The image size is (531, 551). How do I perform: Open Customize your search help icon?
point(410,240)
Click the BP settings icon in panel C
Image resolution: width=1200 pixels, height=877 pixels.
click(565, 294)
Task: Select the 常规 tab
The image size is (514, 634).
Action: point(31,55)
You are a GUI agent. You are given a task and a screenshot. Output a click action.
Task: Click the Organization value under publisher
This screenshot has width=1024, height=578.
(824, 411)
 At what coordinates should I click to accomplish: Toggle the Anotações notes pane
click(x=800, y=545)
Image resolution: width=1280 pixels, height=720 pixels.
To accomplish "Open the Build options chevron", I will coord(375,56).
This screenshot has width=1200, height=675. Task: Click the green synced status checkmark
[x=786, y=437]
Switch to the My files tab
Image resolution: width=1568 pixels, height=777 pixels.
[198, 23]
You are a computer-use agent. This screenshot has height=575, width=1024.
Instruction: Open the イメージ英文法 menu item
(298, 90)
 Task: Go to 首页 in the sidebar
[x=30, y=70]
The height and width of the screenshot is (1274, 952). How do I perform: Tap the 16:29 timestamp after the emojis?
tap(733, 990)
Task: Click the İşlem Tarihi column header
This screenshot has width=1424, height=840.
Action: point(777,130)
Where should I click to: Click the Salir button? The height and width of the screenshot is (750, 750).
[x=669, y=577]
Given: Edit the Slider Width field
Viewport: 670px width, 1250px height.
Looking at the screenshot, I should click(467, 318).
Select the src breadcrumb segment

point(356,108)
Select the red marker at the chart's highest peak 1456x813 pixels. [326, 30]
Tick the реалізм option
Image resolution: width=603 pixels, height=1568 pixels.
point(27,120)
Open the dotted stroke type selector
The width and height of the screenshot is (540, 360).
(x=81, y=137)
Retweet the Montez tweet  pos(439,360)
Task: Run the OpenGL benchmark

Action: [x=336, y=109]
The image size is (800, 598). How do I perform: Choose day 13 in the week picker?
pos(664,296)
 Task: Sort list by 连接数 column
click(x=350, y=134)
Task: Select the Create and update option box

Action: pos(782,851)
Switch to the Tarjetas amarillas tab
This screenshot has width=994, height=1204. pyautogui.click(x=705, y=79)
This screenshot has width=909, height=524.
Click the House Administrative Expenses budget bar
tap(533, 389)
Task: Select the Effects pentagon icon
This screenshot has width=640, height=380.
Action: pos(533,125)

-- WHAT YOU ARE ASKED TO DO --
Only lines with the word "agent" belong in the answer; copy each of them from the material above.

-- THE COMPLETED TASK --
You are a GUI agent. You are given a task and a screenshot. Output a click action.
You are a computer-use agent. This screenshot has height=575, width=1024.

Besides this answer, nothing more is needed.